* [Quoted text]:
=-=-=

Help me find the wtf's ?



  • I was recently asked what was wrong with the following coding paradigm. Does anyone else have an opinion on the subject. This is for a company's personal website having to do with HR/Finical information.

    Instead of alterting a user via email asking them to log into a website then collecting some piece of information (a step in a workflow). A developer suggested that we email the user a webpage form have them fill out the fields then click submit. The submit is directed to a website.

    Beside the obvious security errors here, what else is wrong with this idea?



  • @asdf323 said:

    A developer suggested that we email the user a webpage form have them fill out the fields then click submit.

    Most email clients don't support forms.



  • @Ben L. said:

    @asdf323 said:
    A developer suggested that we email the user a webpage form have them fill out the fields then click submit.

    Most email clients don't support forms.

     

    Think outside the box, Ben.

    "This site requires Internet Explorer 4.0 and Outlook Express"

    SOLVED!



  •  "Fortunatly" we use Lotus Notes.

    For those of you that have never heard of Lotus Notes, it's like Email but with the UI experiance similar to having lemon juice poured in your eyeballs. Both the most recent client and webpage front end support forms. Ironically Lotus has the same concept of emailed forms but this feature is terrible and broken. The Lotus Notes emailed forms at least implements securty (disables forwarding of emails, and has some sort of expiration thing I think).



  •  If your using Notes, wasn't it made for doing form based workflows?  It almost seems like the email part was an afterthought.



  • @Ben L. said:

    @asdf323 said:
    A developer suggested that we email the user a webpage form have them fill out the fields then click submit.

    Most email clients don't support forms.

    Not to mention the code to validate the form, unless you want to send a new email every time you reject a filled-out form.


  • Discourse touched me in a no-no place

    @asdf323 said:

     "Fortunatly" we use Lotus Notes.
    Wouldn't it be more relevant to consider what the recipients might be using to read their emails?



  • @asdf323 said:

     "Fortunatly" we use Lotus Notes.

    For those of you that have never heard of Lotus Notes, it's like Email but with the UI experiance similar to having lemon juice poured in your eyeballs.

=-=-=

* [Set exercise A]: Update the entries, everything from the line containing "The height and width of the screenshot is (819, 1456)." down to the line containing "Action: click(x=467, y=87)", replacing "Search magnifier icon" with "magnifying glass icon", and return only those lines.

[Stored dataset items]
=-=-=

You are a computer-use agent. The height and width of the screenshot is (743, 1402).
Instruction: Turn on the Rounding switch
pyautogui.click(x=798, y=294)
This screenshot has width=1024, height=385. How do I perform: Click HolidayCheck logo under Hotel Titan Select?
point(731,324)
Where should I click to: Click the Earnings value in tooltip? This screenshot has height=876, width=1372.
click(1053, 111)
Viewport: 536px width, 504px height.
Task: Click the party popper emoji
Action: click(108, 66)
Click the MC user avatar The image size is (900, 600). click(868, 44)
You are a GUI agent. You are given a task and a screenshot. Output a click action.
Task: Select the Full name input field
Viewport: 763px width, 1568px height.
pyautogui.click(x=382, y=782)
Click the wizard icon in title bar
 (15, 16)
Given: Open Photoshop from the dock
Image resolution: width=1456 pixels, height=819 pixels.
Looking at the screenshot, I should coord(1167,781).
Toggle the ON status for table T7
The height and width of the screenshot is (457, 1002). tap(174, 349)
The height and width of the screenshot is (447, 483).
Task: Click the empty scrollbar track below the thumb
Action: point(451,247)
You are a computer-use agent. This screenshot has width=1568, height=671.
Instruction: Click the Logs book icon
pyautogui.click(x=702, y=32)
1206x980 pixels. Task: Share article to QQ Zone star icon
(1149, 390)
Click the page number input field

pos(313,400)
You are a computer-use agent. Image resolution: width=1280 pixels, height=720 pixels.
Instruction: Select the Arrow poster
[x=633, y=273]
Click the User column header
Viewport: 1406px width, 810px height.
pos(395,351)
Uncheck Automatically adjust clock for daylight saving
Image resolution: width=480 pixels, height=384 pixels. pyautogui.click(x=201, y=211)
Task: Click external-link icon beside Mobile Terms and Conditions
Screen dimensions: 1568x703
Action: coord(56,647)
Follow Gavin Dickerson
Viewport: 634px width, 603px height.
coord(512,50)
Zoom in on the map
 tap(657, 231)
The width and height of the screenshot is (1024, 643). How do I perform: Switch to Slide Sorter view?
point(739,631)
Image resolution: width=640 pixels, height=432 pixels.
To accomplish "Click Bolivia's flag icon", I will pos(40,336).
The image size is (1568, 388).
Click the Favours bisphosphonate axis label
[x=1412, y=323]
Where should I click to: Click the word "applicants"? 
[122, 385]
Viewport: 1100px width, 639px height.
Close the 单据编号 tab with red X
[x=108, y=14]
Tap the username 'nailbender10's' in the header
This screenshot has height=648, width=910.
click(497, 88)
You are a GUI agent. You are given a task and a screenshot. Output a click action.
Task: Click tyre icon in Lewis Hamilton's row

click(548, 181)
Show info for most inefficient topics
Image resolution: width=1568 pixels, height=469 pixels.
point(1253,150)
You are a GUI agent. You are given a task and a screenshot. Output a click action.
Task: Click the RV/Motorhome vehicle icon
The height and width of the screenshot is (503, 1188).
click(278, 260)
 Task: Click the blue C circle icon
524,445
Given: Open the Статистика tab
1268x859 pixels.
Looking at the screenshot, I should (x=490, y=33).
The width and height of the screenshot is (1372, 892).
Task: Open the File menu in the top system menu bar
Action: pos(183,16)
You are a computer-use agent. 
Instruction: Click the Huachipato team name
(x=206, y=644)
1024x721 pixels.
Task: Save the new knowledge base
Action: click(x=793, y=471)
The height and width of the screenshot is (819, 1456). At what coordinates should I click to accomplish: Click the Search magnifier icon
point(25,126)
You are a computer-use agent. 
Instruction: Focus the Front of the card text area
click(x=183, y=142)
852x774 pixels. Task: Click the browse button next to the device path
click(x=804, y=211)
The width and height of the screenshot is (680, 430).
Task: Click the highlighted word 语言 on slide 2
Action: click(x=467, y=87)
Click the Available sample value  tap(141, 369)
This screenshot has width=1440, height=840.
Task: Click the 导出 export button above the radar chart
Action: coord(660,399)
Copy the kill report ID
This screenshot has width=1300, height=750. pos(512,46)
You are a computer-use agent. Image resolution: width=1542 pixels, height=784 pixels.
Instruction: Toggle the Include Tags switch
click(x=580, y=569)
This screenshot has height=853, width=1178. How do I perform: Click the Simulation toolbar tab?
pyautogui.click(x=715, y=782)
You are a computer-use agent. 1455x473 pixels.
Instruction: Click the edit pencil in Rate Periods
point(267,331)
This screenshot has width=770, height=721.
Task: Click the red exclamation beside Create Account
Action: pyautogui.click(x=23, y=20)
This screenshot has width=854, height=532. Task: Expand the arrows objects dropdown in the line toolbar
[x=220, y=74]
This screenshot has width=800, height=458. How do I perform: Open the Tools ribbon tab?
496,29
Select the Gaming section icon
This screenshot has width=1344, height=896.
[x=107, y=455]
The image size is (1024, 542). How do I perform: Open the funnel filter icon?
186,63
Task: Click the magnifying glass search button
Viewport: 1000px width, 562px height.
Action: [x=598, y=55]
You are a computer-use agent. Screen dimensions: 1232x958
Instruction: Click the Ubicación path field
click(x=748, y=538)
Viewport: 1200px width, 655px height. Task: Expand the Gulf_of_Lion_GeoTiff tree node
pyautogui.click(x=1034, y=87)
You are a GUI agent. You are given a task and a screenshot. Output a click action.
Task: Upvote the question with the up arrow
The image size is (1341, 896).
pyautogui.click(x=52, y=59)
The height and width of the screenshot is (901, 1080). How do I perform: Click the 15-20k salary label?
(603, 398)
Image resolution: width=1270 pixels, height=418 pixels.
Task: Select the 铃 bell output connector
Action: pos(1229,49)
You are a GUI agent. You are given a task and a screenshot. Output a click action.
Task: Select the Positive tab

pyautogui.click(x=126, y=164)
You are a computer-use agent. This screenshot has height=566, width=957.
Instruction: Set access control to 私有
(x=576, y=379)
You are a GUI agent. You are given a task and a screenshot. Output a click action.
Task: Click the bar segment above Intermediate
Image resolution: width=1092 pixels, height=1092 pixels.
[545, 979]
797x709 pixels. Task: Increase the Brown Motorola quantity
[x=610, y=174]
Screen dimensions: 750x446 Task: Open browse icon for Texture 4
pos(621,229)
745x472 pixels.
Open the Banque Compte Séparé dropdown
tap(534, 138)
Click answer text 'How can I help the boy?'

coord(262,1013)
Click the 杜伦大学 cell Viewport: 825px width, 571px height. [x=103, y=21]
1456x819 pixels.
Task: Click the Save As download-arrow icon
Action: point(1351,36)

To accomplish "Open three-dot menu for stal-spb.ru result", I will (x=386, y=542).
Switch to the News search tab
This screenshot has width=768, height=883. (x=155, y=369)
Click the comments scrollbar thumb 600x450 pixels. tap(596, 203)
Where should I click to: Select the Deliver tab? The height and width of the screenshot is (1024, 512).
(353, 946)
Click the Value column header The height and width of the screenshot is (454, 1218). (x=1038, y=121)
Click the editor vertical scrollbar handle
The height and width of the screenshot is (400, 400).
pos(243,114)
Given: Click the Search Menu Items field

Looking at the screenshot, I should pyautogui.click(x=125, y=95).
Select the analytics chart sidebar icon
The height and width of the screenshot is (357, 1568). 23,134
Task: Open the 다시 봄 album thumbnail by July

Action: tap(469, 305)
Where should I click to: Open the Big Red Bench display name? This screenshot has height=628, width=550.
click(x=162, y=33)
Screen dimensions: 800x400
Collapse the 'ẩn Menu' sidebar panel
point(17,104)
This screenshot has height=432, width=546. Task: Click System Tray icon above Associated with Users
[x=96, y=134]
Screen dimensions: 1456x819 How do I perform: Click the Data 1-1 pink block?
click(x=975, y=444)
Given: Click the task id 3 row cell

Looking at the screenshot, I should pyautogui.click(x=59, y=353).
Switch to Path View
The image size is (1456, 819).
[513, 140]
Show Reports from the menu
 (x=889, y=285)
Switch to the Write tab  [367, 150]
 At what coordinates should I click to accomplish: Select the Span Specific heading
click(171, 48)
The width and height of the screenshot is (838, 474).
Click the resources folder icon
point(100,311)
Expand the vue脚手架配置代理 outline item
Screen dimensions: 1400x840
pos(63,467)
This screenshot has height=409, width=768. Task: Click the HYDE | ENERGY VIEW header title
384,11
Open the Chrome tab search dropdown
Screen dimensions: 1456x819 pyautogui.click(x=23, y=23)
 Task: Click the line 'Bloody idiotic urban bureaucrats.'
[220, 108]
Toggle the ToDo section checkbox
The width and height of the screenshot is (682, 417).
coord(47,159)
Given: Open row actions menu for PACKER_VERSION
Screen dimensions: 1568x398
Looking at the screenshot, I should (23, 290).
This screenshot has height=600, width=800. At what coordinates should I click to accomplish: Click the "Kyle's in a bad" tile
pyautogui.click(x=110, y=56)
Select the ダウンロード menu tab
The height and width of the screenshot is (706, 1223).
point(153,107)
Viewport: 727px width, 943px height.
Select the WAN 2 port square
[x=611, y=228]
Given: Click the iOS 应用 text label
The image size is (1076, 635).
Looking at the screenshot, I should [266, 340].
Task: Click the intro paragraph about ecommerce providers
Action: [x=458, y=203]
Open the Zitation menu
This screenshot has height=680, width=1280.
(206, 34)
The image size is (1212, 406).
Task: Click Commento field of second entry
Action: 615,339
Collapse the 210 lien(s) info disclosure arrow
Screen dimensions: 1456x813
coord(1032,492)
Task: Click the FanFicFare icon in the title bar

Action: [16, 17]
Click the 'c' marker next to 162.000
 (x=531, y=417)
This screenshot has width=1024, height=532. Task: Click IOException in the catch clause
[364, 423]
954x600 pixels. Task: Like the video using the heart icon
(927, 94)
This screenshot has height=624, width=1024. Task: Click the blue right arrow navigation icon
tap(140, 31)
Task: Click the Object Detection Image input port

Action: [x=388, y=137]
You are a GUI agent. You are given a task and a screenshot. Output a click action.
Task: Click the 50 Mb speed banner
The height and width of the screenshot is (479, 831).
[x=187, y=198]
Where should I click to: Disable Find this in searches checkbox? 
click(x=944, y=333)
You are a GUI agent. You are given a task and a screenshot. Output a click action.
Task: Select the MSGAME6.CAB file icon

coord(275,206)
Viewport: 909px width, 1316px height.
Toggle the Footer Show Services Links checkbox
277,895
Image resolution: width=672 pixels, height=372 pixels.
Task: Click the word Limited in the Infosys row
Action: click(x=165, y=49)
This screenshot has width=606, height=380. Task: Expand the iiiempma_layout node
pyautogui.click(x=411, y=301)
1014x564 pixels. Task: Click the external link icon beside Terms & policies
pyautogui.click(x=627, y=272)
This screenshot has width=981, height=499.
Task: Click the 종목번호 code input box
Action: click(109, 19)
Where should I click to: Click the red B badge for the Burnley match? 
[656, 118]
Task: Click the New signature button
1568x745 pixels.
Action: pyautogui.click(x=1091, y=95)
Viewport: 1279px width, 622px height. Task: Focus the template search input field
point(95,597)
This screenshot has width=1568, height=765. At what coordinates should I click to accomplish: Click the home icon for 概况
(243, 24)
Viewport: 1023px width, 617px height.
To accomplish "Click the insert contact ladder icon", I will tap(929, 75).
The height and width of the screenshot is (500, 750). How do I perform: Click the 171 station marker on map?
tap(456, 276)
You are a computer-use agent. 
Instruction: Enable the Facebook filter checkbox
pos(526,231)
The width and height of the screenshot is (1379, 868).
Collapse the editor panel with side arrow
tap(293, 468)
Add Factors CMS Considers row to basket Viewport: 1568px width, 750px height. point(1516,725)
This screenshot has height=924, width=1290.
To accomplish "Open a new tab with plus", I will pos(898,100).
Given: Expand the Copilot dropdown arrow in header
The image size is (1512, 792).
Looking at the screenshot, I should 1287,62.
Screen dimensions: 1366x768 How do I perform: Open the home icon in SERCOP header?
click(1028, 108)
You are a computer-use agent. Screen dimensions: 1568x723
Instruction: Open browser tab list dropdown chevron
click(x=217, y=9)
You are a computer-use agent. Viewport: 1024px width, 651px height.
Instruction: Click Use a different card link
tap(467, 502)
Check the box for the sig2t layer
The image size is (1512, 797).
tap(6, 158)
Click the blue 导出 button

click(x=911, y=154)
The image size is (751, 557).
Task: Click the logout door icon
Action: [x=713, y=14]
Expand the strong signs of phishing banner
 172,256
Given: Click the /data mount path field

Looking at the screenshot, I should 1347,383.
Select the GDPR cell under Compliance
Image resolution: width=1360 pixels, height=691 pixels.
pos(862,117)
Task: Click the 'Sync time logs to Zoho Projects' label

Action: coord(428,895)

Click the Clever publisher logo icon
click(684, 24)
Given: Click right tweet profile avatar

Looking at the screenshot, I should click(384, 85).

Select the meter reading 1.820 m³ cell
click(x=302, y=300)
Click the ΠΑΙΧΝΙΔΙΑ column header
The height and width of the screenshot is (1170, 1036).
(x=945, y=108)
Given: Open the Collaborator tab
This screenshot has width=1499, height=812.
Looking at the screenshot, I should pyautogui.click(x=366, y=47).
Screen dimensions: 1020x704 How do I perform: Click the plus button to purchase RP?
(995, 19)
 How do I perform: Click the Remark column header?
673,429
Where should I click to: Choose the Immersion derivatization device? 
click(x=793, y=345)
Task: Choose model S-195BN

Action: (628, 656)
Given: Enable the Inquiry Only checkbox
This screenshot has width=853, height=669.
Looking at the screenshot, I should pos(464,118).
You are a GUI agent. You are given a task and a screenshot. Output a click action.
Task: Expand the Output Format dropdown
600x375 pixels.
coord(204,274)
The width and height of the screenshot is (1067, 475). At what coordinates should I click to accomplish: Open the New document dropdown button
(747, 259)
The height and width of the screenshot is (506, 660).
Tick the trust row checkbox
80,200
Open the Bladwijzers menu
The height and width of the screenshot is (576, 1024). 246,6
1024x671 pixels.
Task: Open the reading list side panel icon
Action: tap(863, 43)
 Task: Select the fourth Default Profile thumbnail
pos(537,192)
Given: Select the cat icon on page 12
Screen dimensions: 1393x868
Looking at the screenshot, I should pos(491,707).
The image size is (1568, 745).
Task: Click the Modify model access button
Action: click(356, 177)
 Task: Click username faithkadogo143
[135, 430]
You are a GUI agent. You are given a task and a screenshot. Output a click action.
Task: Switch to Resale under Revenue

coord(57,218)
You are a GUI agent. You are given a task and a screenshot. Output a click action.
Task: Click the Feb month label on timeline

=-=-=

* [Set exercise B]: According to the forum thread, what do most email clients not support?

* [Response A]:
The height and width of the screenshot is (819, 1456). At what coordinates should I click to accomplish: Click the magnifying glass icon
point(25,126)
You are a computer-use agent. 
Instruction: Focus the Front of the card text area
click(x=183, y=142)
852x774 pixels. Task: Click the browse button next to the device path
click(x=804, y=211)
The width and height of the screenshot is (680, 430).
Task: Click the highlighted word 语言 on slide 2
Action: click(x=467, y=87)

* [Response B]: Forms.